Passage >>
In vol; ATM VIX straddle against the VT and the VIX futures switches and flies. The 2/5/10 fly, the NOB, swap spreads, energy cracks, etc. (all listed product).
Most I can't discuss without having clients enraged - but the Japanese Yen versus the third month Eurodollar was great for several years. Canadian Dollar, Euro, and Mexican Peso each had long stretches of several months or more when they moved tic for tic with the crude oil future. Look at Valero stock prices versus the Gulf Coast crack spread. Look at Florida Power & Light stock prices versus the regional spark spread. Look at the Jan-Feb Nat Gas Calendar versus the Jan-Feb Heating Oil Crack. That's why I love a Bloomberg. Most of the big bank and fund desks are trading relative value - it could be a tanker in Gulf versus a Cal 11 ICE Swap Strip, it could be IBM 3-year paper versus CBOT 2-yr Note futures; that kind of thing. They either make OTC markets on inventory or bet on spread differentials. That is how it gets done. Desks rarely take directional bets. I'm talking an edge that models well technically and has strong fundamentals. An Elliot Wave Count is not an edge.

Source data >>
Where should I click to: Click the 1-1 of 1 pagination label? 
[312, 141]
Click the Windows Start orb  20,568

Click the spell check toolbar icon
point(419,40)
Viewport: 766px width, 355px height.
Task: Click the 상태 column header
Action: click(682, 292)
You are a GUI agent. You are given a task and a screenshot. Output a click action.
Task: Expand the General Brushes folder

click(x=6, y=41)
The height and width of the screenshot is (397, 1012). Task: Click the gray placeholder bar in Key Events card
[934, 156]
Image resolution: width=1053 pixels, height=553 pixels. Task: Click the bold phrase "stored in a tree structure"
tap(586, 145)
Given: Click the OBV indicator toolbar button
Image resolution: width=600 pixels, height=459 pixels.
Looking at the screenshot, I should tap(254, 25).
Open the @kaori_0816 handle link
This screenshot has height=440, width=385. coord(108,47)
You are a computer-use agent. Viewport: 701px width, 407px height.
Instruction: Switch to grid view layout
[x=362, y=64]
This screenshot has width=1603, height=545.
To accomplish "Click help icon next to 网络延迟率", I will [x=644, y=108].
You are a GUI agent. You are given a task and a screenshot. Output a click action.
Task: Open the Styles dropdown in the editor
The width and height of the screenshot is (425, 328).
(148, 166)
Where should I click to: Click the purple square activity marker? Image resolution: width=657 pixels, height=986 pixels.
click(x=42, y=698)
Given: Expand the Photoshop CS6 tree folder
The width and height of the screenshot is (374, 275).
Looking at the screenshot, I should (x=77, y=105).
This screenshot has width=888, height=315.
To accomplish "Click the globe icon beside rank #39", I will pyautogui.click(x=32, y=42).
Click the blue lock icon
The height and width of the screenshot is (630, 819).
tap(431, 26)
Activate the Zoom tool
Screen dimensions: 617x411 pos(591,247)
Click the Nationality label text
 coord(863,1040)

Assigned task 1 >>
Repeat the part of the passage on relative value trading that opens with the words containing "In vol; ATM" and closes with "(all listed product).".
Assigned task 2 >>
In the passage on relative value trading, what does the writer say is not an edge?
The records are separate material and have no connection to the passage on relative value trading.

Answer space 1 >>
In vol; ATM VIX straddle against the VT and the VIX futures switches and flies. The 2/5/10 fly, the NOB, swap spreads, energy cracks, etc. (all listed product).

Answer space 2 >>
An Elliot Wave Count